Traditional values groups have long warned that striking gender from the definition of marriage will permit striking the number of people in marriage. Moreover, polygamy — unlike same-sex marriage, which is a historical novelty — has ancient roots and is practiced by millions of Muslims and Africans, about 30,000 fundamentalist Mormon groups in the U.S., and an unknown number of Christians around the world.
“The next court cases coming will push for polygamy, as Chief Justice John Roberts acknowledged in his dissent,” Penny Nance, president of Concerned Women for America, wrote after the Obergefell ruling.
The chief justice said “the argument for polygamy is actually stronger than that for ’gay marriage.’ It’s only a matter of time,” Mrs. Nance said.
John-Henry Westen, editor-in-chief of LifeSiteNews and co-founder of Voice of the Family, said the push for polygamy is “just the next step in unraveling how Americans view marriage.”
He, too, quoted Chief Justice Roberts, who warned that changing the legal definition of marriage to accommodate same-sex couples will have to apply with “equal force to the claim of a fundamental right to plural marriage.”
In contrast, same-sex marriage advocates have long deflected warnings about polygamy, saying in legal documents and in public forums that they seek only unions of two men or two women, not multiples.
When courts considered ending bans on interracial marriage, the “specter” of polygamy was raised and it didn’t happen, Lambda Legal attorney David Buckel argued in 2004 to judges in New Jersey.
A Gallup poll shows support for polygamy is still relatively small but it has more than doubled in 14 years.
Anne Wilde, a co-founder of the polygamy advocacy organization Principle Voices, located in Utah, told The Associated Press that Mr. Collier’s application was the first she had heard about, but she believed most polygamous families in Utah are not seeking the right to have multiple marriage licenses.
“Ninety percent or more of the fundamentalist Mormons don’t want it legalized; they want it decriminalized,” said Ms. Wilde, drawing the distinction between bigamy being an illegal, punishable crime and having the state agree to recognize plural marriages as marriages under the law. In the former sense, same-sex marriage was never illegal, but simply not recognized.
An estimated 38,000 fundamentalist Mormons practice or support polygamy in the United States, primarily in Utah and other Western states.
In 2013, U.S. District Judge Clark Waddoups struck down part of Utah’s anti-polygamy law, saying it violated religious freedom by prohibiting cohabitation. He left the bigamy prohibition intact.
“Sister Wives” reality stars Kody Brown, his legal wife, Meri Brown, and “sister wives” Janelle Brown, Christine Brown and Robyn Sullivan brought that case with help from lawyer Jonathan Turley. The Brown family had 16 children at that time.

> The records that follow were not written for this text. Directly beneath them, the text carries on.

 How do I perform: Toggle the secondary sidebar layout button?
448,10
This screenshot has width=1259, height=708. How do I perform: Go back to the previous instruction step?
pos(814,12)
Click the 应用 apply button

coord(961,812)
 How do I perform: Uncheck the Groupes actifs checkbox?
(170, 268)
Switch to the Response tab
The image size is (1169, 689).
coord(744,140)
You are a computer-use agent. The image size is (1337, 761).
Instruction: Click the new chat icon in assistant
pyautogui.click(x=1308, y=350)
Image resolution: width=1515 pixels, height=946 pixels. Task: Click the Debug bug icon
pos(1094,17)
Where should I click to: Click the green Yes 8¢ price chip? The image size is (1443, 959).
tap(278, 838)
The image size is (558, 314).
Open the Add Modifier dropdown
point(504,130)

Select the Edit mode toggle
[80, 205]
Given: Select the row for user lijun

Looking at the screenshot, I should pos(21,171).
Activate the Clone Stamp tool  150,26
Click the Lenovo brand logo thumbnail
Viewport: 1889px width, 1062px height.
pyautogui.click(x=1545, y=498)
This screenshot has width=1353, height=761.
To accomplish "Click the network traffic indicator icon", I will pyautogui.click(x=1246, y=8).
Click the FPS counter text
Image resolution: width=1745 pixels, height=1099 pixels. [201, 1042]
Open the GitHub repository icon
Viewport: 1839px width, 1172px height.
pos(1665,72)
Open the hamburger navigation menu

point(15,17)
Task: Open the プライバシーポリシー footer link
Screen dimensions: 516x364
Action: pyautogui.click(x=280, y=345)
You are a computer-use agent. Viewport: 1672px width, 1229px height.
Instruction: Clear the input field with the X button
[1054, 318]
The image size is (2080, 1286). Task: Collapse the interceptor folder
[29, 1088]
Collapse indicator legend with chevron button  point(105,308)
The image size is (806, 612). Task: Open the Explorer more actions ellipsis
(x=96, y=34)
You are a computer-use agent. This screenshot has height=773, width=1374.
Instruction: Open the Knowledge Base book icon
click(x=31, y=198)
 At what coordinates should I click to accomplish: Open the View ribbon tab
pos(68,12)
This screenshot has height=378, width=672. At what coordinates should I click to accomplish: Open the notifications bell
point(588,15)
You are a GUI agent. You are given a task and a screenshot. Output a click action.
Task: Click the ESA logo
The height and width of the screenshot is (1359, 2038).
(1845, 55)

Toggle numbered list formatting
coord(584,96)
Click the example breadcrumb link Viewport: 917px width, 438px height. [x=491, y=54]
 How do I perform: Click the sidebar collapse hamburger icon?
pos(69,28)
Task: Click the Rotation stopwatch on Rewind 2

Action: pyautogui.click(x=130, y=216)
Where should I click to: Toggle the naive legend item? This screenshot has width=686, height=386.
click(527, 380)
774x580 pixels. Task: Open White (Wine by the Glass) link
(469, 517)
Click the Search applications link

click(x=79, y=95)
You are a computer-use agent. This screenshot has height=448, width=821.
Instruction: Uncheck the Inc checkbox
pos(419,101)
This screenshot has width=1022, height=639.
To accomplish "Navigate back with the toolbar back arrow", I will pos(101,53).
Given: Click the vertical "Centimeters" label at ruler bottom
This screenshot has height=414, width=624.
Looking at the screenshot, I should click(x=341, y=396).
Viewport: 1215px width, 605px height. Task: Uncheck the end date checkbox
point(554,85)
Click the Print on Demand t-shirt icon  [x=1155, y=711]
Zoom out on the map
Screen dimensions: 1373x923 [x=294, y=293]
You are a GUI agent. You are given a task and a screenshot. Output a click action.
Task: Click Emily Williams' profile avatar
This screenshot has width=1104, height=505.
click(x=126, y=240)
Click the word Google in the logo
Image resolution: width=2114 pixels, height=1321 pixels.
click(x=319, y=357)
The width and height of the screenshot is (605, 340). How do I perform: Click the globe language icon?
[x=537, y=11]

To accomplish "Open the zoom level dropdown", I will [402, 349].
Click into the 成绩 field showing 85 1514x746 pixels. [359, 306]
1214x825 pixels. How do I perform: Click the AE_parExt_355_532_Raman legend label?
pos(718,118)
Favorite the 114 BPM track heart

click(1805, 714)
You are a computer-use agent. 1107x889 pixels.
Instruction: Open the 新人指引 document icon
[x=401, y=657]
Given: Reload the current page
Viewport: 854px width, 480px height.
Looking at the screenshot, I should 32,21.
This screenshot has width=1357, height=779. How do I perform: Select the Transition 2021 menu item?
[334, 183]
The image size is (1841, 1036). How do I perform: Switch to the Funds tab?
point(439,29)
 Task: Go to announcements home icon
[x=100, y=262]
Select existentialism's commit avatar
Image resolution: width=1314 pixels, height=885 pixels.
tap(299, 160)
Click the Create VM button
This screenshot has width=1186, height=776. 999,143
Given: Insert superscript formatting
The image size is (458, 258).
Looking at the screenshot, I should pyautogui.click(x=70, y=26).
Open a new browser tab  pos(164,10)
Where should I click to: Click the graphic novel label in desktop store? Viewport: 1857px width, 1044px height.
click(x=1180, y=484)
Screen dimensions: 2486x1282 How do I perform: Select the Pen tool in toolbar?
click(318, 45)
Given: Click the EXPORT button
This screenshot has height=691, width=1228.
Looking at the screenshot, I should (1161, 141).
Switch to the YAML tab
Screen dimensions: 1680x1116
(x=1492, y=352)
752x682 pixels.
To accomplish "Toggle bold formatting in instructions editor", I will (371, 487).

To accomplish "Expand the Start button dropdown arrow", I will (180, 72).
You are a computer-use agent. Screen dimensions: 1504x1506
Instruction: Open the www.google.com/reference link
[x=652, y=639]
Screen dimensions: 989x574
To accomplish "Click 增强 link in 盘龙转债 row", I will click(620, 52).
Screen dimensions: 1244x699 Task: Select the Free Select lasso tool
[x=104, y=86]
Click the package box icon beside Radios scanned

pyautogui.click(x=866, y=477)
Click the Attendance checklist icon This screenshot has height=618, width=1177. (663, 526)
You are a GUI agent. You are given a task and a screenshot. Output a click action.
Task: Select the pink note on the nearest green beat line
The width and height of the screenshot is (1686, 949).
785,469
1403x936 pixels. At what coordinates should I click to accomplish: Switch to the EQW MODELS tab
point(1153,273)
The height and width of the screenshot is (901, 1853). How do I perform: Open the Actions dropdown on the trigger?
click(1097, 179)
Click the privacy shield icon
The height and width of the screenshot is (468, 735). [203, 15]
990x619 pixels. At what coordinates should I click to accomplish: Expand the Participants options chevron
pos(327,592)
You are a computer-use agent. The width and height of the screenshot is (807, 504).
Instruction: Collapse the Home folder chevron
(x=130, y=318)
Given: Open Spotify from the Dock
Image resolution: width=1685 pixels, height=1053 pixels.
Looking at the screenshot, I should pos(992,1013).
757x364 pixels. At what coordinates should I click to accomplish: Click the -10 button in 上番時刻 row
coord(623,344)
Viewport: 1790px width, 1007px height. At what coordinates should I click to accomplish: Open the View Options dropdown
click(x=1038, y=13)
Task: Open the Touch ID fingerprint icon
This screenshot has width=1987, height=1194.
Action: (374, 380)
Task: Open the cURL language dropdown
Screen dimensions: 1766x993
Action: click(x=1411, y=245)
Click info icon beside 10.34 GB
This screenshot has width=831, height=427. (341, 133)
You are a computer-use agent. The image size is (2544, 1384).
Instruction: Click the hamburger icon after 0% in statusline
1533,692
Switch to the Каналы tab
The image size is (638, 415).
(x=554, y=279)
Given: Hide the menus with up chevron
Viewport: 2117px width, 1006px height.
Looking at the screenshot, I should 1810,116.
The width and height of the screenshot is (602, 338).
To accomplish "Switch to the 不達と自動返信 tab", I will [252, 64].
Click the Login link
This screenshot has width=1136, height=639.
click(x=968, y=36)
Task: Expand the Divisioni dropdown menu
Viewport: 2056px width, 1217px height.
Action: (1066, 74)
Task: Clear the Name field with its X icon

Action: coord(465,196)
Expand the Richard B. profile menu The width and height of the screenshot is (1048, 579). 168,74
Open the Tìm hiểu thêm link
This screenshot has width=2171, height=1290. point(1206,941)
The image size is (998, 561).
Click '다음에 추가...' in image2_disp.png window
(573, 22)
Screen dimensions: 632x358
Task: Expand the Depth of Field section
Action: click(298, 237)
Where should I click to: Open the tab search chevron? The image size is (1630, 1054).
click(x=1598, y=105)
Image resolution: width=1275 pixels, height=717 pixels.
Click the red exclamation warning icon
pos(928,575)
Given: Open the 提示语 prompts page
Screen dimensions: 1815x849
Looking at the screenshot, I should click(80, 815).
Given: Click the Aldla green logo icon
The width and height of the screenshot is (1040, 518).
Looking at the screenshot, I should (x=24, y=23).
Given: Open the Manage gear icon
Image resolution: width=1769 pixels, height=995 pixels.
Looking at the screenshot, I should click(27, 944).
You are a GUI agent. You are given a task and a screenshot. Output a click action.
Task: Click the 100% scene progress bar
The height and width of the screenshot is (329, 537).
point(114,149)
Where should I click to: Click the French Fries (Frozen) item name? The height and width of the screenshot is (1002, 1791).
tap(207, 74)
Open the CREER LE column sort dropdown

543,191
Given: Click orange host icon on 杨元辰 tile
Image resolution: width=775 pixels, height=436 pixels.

Utah officials have appealed the Brown v. Herbert ruling, and the case is pending in the 10th U.S. Circuit Court of Appeals.
Mr. Collier, who owns a refrigeration business in Billings, told The Associated Press that he is a former Mormon who was excommunicated for polygamy and now belongs to no religious organization. He said he and his wives hid their relationship for years but decided to go public by appearing on the reality cable television show “Sister Wives.”
“My second wife, Christine, who I’m not legally married to, she’s put up with my crap for a lot of years. She deserves legitimacy,” Mr. Collier said.